Butte County Sheriff-Coroner Kory L. Honea warned that the list of missing persons is "dynamic" and could fluctuate.

The death toll from Northern California’s Camp fire now stands at 83 following the discovery of two sets of human remains on Wednesday. 

Butte County Sheriff-Coroner Kory L. Honea said that search-and-rescue teams were “working diligently” to identify those killed in the blaze. 

“Of the 83 individuals who have been recovered, we have tentative identifications on 58 of them, and those identifications are ultimately awaiting DNA confirmation,” he said at a news briefing Wednesday night. 

The state’s death toll has risen to 86, which includes the discovery of three bodies in the Woolsey fire in Southern California. 

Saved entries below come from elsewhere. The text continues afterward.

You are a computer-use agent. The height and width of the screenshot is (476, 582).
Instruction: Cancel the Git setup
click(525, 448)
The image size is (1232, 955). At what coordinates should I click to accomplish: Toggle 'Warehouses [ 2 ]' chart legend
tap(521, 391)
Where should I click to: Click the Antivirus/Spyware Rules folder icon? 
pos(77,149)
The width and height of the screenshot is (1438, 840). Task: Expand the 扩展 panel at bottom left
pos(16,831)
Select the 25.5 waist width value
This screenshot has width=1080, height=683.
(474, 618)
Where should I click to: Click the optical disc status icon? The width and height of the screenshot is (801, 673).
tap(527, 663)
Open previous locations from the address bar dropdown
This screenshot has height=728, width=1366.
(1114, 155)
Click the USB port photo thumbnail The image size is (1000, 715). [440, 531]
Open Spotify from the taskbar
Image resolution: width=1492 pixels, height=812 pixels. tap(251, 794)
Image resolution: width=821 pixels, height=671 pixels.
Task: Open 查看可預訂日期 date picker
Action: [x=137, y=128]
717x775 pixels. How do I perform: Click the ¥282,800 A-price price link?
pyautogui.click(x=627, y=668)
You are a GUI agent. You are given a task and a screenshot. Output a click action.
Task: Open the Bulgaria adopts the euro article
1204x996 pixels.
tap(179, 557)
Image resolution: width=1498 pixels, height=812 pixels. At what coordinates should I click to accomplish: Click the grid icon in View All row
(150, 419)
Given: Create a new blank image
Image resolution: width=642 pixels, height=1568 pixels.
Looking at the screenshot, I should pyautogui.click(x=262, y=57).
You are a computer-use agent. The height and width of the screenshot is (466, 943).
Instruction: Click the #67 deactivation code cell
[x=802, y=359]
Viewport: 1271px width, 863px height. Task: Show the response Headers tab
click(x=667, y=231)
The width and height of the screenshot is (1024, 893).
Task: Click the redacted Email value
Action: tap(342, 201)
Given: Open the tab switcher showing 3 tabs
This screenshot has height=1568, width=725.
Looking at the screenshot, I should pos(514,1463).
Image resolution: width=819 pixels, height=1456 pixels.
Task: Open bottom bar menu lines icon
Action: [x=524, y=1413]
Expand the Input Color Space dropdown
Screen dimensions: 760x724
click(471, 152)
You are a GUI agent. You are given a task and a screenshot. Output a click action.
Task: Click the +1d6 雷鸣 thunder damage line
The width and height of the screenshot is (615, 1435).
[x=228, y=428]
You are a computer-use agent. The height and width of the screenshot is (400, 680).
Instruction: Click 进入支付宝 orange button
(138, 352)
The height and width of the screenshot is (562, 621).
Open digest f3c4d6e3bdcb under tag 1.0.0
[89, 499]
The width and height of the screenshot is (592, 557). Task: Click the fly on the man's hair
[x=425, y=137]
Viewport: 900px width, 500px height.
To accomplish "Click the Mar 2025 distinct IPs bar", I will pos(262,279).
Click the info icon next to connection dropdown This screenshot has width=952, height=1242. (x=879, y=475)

Rescue teams continue to search debris in Paradise, California, in the wake of the Camp fire's devastation.
Rescue teams continue to search debris in Paradise, California, in the wake of the Camp fire's devastation.

More than 2,000 people previously listed as missing have been accounted for, but Honea warned that, although the list has decreased, it may continue to fluctuate. 

“As of tonight, the current list for unaccounted individuals stands at 563. That number decreased by 307 people from last night,” he said. “I will tell you again that it is important to keep in mind that that is a dynamic list. You may see it go up or down depending on the information we receive during the course of the day.”

Nevertheless, Honea said that he was “encouraged by the fact that we continue to locate and account for more and more people.”

As communities begin to embark on the road to recovery following the deadliest wildfires in the state’s history, it was also announced Wednesday that schools in Butte County would reopen Dec. 3

“Preparations for the return to school include cleaning buildings and preparing teams of service providers to help staff and students get through trauma,” a statement from the county’s Office of Education read. 

According to the latest update from the California Department of Forestry and Fire Protection, the fires are 80 percent contained after burning through more than 153,000 acres.